*** Begin section ***

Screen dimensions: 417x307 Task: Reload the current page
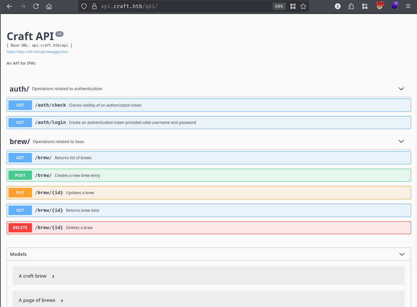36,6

*** End section ***
*** Begin section ***

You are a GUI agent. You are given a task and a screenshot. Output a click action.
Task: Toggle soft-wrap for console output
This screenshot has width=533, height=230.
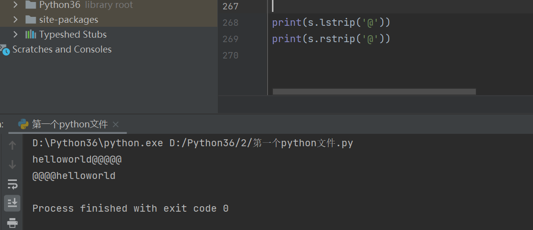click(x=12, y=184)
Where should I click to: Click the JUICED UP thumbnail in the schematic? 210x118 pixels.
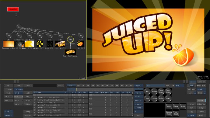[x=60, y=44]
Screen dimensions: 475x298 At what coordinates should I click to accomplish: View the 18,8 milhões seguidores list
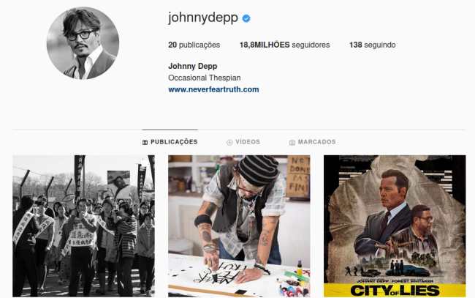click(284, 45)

*** End section ***
*** Begin section ***

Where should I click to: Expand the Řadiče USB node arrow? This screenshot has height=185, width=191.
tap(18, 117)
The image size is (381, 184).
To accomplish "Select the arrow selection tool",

*** End section ***

> **EXERCISE DETAILS**: Please give back exactly the lines of this listing beginning at the line with "The image size is (381, 184)." and ending with the line with "the arrow selection", both included, and nothing else.

> **EXPECTED ANSWER**:
The image size is (381, 184).
To accomplish "Select the arrow selection tool",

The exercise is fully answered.